House Speaker Nancy Pelosi told Democratic caucus members in a closed-door meeting on Tuesday that the body will vote on sending the articles of impeachment against President Trump to the Senate on Wednesday.
Pelosi also said that the House would take up a resolution to appoint impeachment managers who would present the House’s case against the president during a Senate trial, Rep. Carolyn Maloney confirmed to the Post.
The Manhattan Democrat described the atmosphere in the meeting room as “intense and purposeful,” adding that Democrats are in “absolute unity.”
Rep. Hakeem Jeffries, speaking to reporters after the caucus meeting, said impeachment managers who will present the House’s case against Trump in the Senate will be named “between this moment we are in now and the articles being debated on the floor.”
Jeffries, a member of the House Judiciary Committee, said the “ball is in the Senate’s court.”
“The next step is simple. The senate should conduct a fair trial. A fair trial involves witnesses and documents. What is the president hiding from the American people?” he said.
He urged Senate Majority Leader Mitch McConnell and Republicans in the Senate to call former national security adviser John Bolton and acting White House Chief of Staff Mick Mulvaney to testify.
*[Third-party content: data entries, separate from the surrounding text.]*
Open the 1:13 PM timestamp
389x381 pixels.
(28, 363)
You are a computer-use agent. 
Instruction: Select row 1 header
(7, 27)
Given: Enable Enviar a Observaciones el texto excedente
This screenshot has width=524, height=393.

Pelosi, a California Democrat, has been holding up the articles passed by the House on Dec. 18 to pressure McConnell to announce the framework of how a trial would proceed in the Senate.
Rep. Kevin McCarthy, the Republican leader of the House, said “there was nothing gained” by Pelosi holding up the impeachment articles.
Rep. Liz Cheney, a member of House Republican leadership, echoed McCarthy’s sentiments.
“Obviously, after saying for months that it was urgent that President Trump be impeached the speaker of the House then sat on the articles for many, many weeks,” she said, “Unclear exactly what she believes she accomplished by it.”